▼
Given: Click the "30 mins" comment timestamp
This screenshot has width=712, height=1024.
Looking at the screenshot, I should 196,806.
▲
▼
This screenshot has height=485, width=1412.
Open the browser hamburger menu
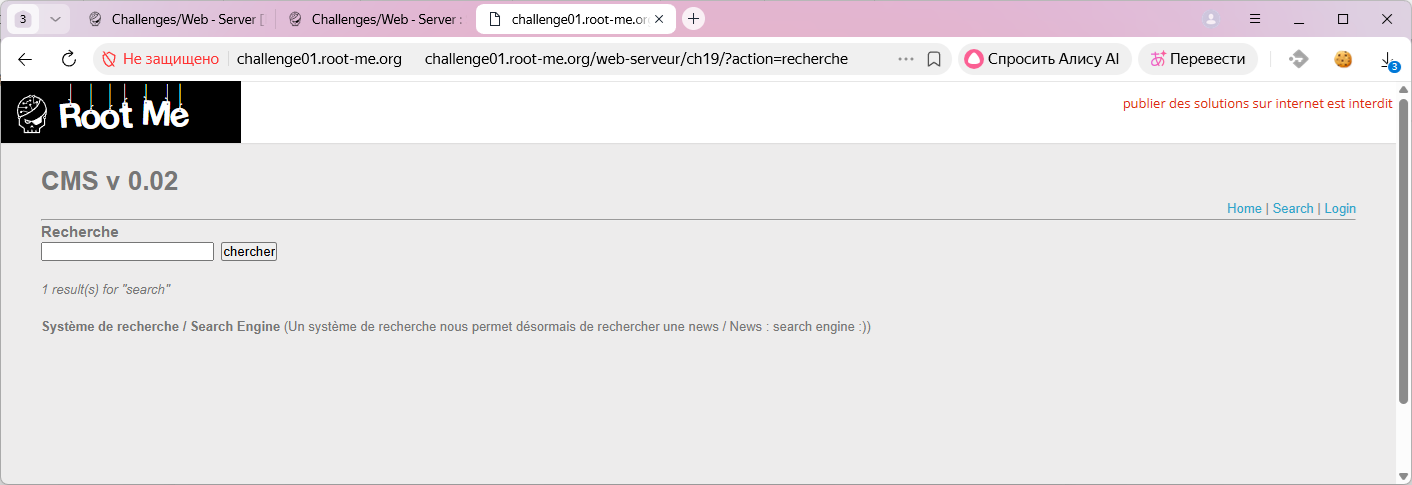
▲
▼
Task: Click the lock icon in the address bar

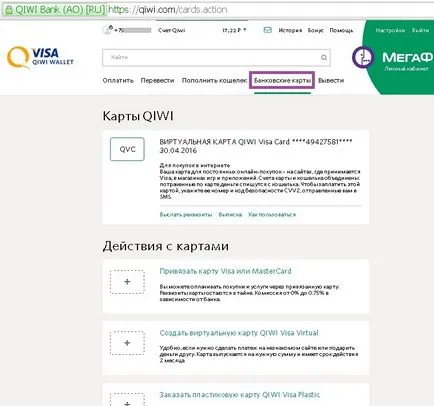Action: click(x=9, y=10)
▲
Please convert the listing above into a numbered list, from the line with "Given: Click the" to the line with "Looking at the screenshot, I should 196,806.", leaving out any blank lines.

1. Given: Click the "30 mins" comment timestamp
2. This screenshot has width=712, height=1024.
3. Looking at the screenshot, I should 196,806.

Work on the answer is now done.